Le mirage, de Jean-Claude Guiguet

 

Cet article est paru dans le numéro 27 (décembre 1992) des Lettres françaises, réédité dans Interventions, Flammarion, 1998.

 

 

Une famille de la bourgeoisie cultivée au bord du lac Léman. Musique classique, séquences brèves intensément dialoguées, plans de coupe sur le lac; tout cela peut donner une impression de déjà vu. Le fait que la fille fasse de la peinture accentue notre inquiétude. Mais non, il ne s'agit pas du vingt-cinquième clone d'Eric Rohmer. Il s'agit, bizarrement, de bien plus.

Quand un film juxtapose constamment l'exaspérant et le magique, il est rare que le magique finisse par l'emporter; c'est pourtant ce qui se produit ici. Les acteurs, assez approximatifs, ont bien du mal à interpréter un texte trop visiblement écrit, qui frôle parfois le ridicule. On dira qu'ils ne trouvent pas le ton juste ; ce n'est peut-être pas entièrement de leur faute. Quel est le ton juste pour une phrase telle que : «Le beau temps est de la partie»? Seule la mère, Louise Marleau, est parfaite de bout en bout, et c'est sans doute son magnifique monologue amoureux (une chose étonnante, au cinéma, le monologue amoureux) qui nous fait basculer dans une adhésion sans réserves. On peut bien pardonner certains dialogues douteux, certaines ponctuations musicales un peu lourdes ; tout cela passerait d'ailleurs inaperçu dans un film ordinaire.

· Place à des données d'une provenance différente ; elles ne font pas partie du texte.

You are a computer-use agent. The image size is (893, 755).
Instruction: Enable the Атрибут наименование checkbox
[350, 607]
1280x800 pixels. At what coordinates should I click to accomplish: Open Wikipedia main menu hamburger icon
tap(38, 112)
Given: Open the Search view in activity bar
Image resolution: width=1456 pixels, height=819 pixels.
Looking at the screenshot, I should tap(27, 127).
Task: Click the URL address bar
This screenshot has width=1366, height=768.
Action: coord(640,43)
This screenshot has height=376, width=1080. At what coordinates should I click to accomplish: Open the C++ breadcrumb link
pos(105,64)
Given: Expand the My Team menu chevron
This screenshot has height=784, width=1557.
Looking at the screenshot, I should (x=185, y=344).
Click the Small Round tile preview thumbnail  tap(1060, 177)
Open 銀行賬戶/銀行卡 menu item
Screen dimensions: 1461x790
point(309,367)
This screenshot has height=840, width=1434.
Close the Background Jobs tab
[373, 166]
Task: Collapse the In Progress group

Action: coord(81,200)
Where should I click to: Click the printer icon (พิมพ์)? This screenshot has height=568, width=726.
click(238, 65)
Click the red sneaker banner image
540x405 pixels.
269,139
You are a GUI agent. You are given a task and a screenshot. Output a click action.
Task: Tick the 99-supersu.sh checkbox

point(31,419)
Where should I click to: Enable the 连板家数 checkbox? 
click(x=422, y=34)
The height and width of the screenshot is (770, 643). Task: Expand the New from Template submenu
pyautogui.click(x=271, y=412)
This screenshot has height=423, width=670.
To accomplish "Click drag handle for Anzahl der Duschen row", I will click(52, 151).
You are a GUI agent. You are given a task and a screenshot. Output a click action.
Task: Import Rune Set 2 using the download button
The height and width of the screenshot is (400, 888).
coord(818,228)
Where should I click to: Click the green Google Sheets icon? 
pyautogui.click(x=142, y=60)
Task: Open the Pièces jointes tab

A partir d'un thème d'une tragique simplicité (c'est le printemps et il fait beau; une femme d'une cinquantaine d'années aspire à vivre une dernière passion charnelle ; mais si la nature est belle, elle est également cruelle), Jean-Claude Guiguet a pris le risque maximal : celui de la perfection formelle. Aussi loin de l'effet clip-pub que du réalisme crachotant, très loin également de l'expérimental arbitraire ; il n'y a dans ce film d'autre recherche que celle de la beauté pure. Le découpage en séquences, classique, épuré, d'une tendre audace, trouve son exacte correspondance dans l'impeccable géométrie des cadrages. Tout cela précis, sobre, architecture comme les facettes d'un diamant: une œuvre rare. Il est rare aussi de voir un film où la lumière s'accorde à la tonalité émotionnelle des scènes avec tant d'intelligence. L'éclairage et la décoration des scènes d'intérieur sont d'une justesse profonde, d'un tact infini ; ils restent à l'arrière-plan, comme un accompagnement orchestral discret et dense. Ce n'est que dans les scènes d'extérieur, dans ces prairies ensoleillées qui bordent le lac, que la lumière fait irruption, vient jouer un rôle central ; et cela aussi est parfaitement conforme au propos du film. Luminosité charnelle et terrible des visages. Masque chatoyant de la nature, qui dissimule on le sait bien un grouillement sordide, masque impossible à arracher cependant : jamais, soit dit en passant, l'esprit de Thomas Mann n'a été saisi avec une telle profondeur. Nous n'avons rien de bon à attendre du soleil ; mais les êtres humains peuvent peut-être, dans une certaine mesure, arriver à s'aimer. Je ne me souviens pas d'avoir entendu une mère dire : «Je t'aime» à sa fille de manière aussi convaincante ; dans aucun film, jamais.

Avec violence, avec nostalgie, presque avec douleur, Le Mirage se veut un film cultivé, un film européen ; et bizarrement il y parvient, joignant une profondeur, un sens de la fissure authentiquement germaniques à une luminosité, une clarté classique de l'exposition profondément françaises. Un film rare, vraiment.